Azerspace-2
- Names: Intelsat 38
- Mission type: Communications
- Operator: Azercosmos Intelsat
- COSPAR ID: 2018-074A
- SATCAT no.: 43632
- Mission duration: 15 years (planned)

Spacecraft properties
- Spacecraft: Azerspace-2
- Spacecraft type: SSL 1300
- Bus: LS 1300
- Manufacturer: Space Systems/Loral
- Launch mass: 3,500 kg (7,700 lb)
- Power: 13.7 kW

Start of mission
- Launch date: 26 September 2018, 02:38 GMT+4
- Rocket: Ariane 5 ECA (VA243)
- Launch site: Centre Spatial Guyanais, ELA-3
- Contractor: Arianespace

Orbital parameters
- Reference system: Geocentric orbit
- Regime: Geostationary orbit
- Longitude: 45° East

Transponders
- Band: 35 Ku-band transponders
- Coverage area: Central Europe, Eastern Europe, Sub-Saharan Africa, Middle East, Asia

= Azerspace-2 =

Telecommunications satellite

Azerspace-2, also known as Intelsat 38, is Azerbaijan's second telecommunications satellite, built by Space Systems/Loral, California and managed by Azercosmos and Intelsat.

== History ==
A strategic agreement was signed between the Intelsat S.A., and Azercosmos OJSCo. (Azercosmos Open Joint Stock Company), Azerbaijan's national satellite operator, on the 45° East orbital location in February 2015. Both companies collaborated on the development of the Azerpsace-2 satellite. The purchase of Azerspace-2 is carried out mainly at the expense of a preferential loan from the Canadian credit and export agency Export Development Canada.

== Launch ==
Azerpsace-2 satellite was launched into orbit on 26 September 2018 at 02:38 GMT+4 from the centre Spatial Guyanais in French Guiana. It separated from the upper rocket stage and operated in test mode for the first two months. Then the satellite was transferred to a working orbit. Azerspace-2 has been designed in order to help Azercosmos to expand its service area. It renders uninterrupted service across Central Europe, Eastern Europe, Asia, the Middle East and Sub-Saharan Africa. The new satellite will provide continuity of service for the Intelsat 12 satellite.

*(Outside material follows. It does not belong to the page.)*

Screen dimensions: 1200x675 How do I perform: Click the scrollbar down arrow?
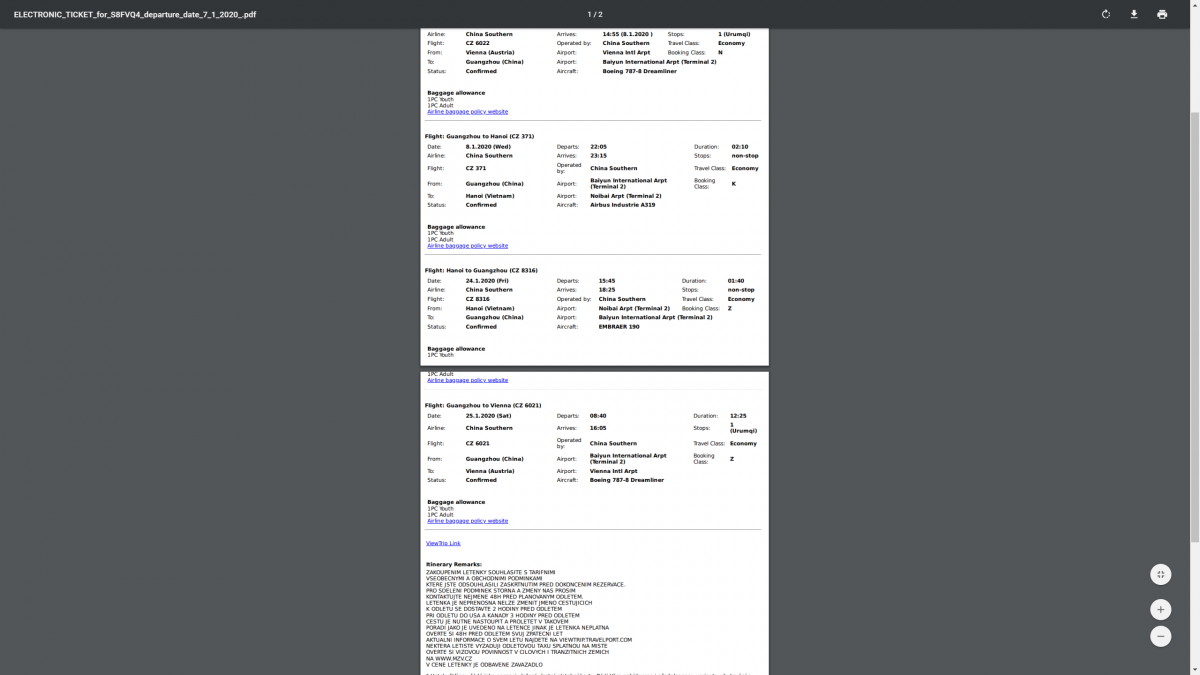tap(1194, 669)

== Satellite description ==
Azerspace-2 will provide digital broadcasting, data transmission and other services. The satellite will support the direct-to-home (DTH) satellite broadcasting, contributing to the emergence of DTH operators in Azerbaijan. It has an anticipated service life of 15 years.

== Orbit longitude ==
The satellite was placed into geostationary orbit at 45° East longitude, and will serve the countries of Central and Eastern Europe, Sub-Saharan Africa, the Middle East and Asia, also serving as a backup to Azerspace-1.

== Commercialization ==
According to Azercosmos, 46% of the satellite's unladen capacity has been sold.